When To Drink Water During the Day
Clearly, drinking a couple liters in one sitting would lead to serious discomfort. Having that much water swishing around in your stomach when trying to exercise will only prove to be counterproductive.
To get started on the right foot, get in the habit of drinking a full glass of water every morning. When heading to the gym, drink 15-20 ounces an hour or two before, and another 8-12 ounces 15 minutes prior. When working out, it’s best to consume roughly 8 ounces every 15 to 20 minutes. The BlenderBottle SportMixer is a great way to track these amounts.
A simple method to remind yourself to stay hydrated throughout the day is having a glass of water with every snack and/or meal. Not only will this help you to eat smaller portions of food (and cut back on the calories if you substitute out your usual calorie-dense drink), it will aid in your body’s digestive process.

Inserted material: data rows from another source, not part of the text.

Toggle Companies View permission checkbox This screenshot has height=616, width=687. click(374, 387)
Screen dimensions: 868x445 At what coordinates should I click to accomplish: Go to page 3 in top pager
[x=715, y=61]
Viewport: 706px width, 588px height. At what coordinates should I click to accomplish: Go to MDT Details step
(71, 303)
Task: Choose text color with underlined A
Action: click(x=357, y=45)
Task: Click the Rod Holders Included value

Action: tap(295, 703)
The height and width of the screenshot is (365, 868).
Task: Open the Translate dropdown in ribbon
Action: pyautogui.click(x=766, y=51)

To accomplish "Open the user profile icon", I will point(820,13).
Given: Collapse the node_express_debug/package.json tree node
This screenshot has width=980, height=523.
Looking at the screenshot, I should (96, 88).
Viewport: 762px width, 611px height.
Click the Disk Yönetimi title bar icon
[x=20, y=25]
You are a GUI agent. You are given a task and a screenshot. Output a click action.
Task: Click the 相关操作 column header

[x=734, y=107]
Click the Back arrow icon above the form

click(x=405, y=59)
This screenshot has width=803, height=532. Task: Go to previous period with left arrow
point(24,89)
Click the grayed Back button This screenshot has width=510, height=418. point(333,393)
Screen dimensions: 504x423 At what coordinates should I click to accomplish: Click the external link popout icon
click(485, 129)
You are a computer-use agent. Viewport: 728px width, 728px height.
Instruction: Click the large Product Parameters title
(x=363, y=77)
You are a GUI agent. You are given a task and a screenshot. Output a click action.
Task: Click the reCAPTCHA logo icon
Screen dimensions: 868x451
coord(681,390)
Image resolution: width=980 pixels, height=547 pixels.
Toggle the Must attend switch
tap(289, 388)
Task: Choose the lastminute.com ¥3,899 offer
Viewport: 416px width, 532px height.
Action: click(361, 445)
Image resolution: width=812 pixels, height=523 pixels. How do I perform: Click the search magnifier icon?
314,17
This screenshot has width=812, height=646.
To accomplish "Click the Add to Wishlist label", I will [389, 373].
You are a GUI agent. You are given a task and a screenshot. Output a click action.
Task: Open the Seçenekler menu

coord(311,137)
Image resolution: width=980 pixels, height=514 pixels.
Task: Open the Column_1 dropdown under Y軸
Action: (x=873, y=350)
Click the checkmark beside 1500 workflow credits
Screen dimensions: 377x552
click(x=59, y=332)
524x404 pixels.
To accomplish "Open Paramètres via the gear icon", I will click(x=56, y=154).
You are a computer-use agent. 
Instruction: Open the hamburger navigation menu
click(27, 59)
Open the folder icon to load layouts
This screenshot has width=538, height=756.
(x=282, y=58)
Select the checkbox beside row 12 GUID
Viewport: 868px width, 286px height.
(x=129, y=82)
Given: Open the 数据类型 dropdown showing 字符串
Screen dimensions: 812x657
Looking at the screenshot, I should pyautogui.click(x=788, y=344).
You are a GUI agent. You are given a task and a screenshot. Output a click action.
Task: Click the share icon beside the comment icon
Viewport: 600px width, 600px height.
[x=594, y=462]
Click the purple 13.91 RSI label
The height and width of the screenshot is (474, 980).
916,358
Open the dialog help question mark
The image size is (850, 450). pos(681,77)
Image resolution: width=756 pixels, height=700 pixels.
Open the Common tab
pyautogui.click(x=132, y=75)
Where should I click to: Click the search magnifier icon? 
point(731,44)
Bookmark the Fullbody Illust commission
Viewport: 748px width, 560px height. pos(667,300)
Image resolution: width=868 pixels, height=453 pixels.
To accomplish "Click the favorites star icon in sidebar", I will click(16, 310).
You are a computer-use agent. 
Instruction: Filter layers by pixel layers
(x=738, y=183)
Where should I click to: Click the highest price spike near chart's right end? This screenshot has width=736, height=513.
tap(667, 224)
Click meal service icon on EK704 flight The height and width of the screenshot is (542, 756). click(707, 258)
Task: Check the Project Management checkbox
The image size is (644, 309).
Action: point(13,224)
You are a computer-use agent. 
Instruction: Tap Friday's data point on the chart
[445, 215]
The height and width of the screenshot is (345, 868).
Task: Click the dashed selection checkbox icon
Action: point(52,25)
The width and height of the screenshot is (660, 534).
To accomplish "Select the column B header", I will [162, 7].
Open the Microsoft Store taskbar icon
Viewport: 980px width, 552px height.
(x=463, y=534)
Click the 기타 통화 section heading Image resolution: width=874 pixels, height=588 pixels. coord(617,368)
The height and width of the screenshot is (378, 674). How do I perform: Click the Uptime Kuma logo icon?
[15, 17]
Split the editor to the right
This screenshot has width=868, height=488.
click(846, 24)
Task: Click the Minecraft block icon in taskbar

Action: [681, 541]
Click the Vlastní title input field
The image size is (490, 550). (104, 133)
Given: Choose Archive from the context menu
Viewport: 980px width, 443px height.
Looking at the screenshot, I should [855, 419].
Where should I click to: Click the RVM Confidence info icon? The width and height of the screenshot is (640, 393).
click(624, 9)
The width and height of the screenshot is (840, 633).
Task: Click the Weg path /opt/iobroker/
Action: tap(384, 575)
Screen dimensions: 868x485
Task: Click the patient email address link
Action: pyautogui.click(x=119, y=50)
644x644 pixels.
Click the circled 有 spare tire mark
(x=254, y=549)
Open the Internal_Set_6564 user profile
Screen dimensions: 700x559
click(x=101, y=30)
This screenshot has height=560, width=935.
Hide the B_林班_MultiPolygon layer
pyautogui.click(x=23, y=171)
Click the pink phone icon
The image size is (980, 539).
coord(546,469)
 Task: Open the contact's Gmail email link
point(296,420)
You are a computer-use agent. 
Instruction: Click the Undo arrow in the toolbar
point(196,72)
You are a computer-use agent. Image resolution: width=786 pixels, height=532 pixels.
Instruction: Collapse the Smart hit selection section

Remember to always drink if you are thirsty, sweaty, or if it’s hot.
What About Water from Food or Other Drinks?
Calculating your water intake from the moisture in your food is so lengthy and involved that it wouldn’t be worth trying. Especially since the amount added from food would only be a small portion of your daily minimum. But when it comes to other drinks, there are basically two types: caloric and non-caloric.
Since caloric drinks might be the main culprits in making people fat, drinking them to maintain your health may not be worth it. Not only do these fail to curb your hormonal appetite, but also our bodies are not evolutionary equipped to handle such calorie-dense liquids. Remember, the popularity of calorie-dense liquids (besides milk and alcohol) is a relatively recent phenomenon. Drinks such as soda and coffee also contain sodium and caffeine, which can actually dehydrate you more.
Diet drinks and non-caloric drinks like Diet Pepsi or Powerade Zero seem to be a suitable substitute for water and can also help your body maintain its electrolyte balance. But studies have shown that artificial sweeteners may increase appetite. These drinks aren’t healthy for you; they’re just healthier than their sugary alternatives. At no point should they be considered for your primary source of hydration.